# Aim of the exercise
Keep the pictures out of your copy. Transcribe the records below exactly.
********
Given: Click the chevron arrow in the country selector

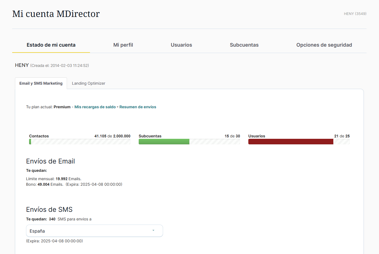Looking at the screenshot, I should 153,230.
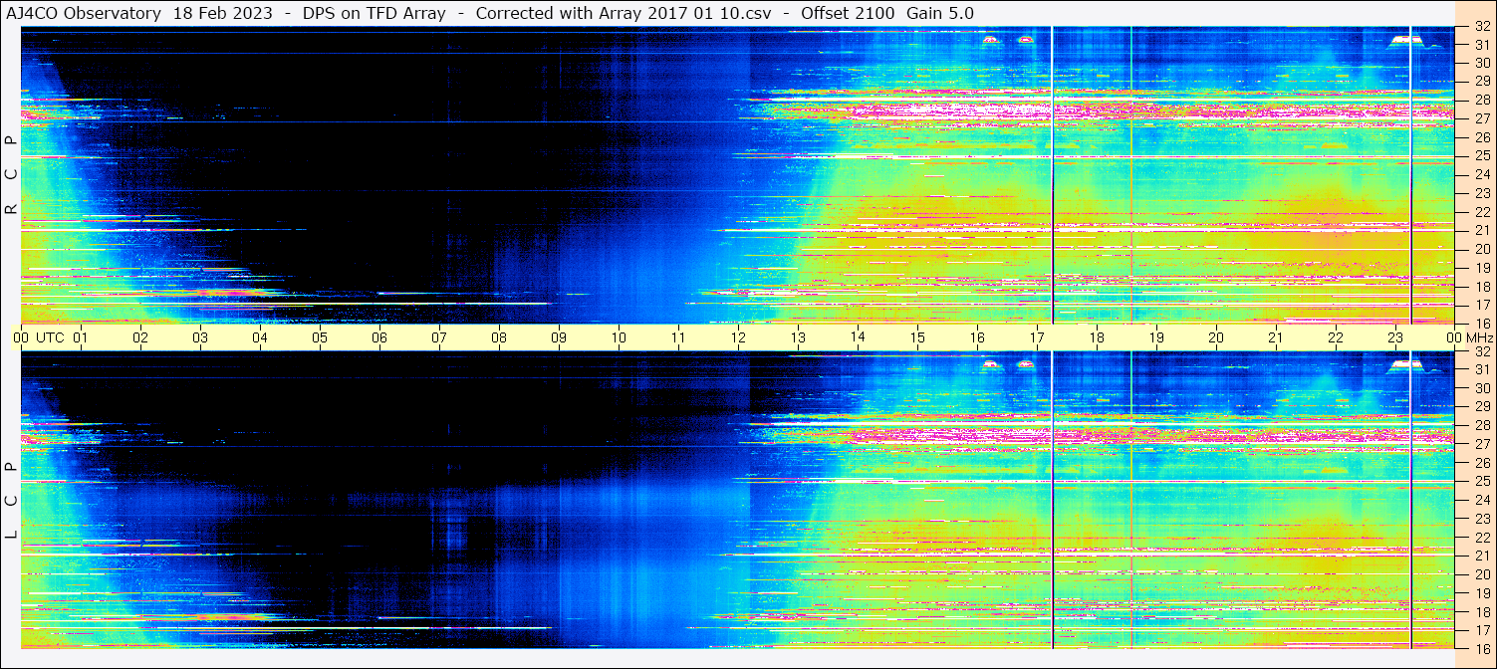Click the 18 UTC tick label
This screenshot has width=1497, height=669.
click(1097, 337)
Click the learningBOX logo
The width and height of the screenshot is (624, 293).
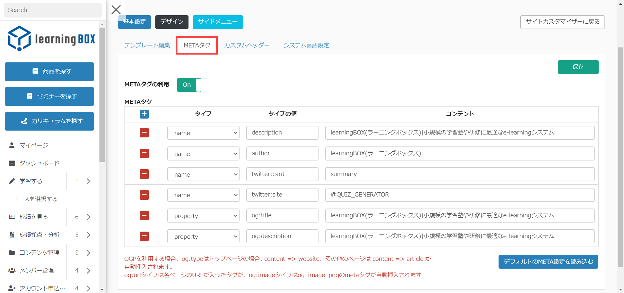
********
# Your response
Given: Click the chevron arrow in the country selector

Looking at the screenshot, I should 153,230.
Click the 18 UTC tick label
This screenshot has width=1497, height=669.
click(1097, 337)
Click the learningBOX logo
The width and height of the screenshot is (624, 293).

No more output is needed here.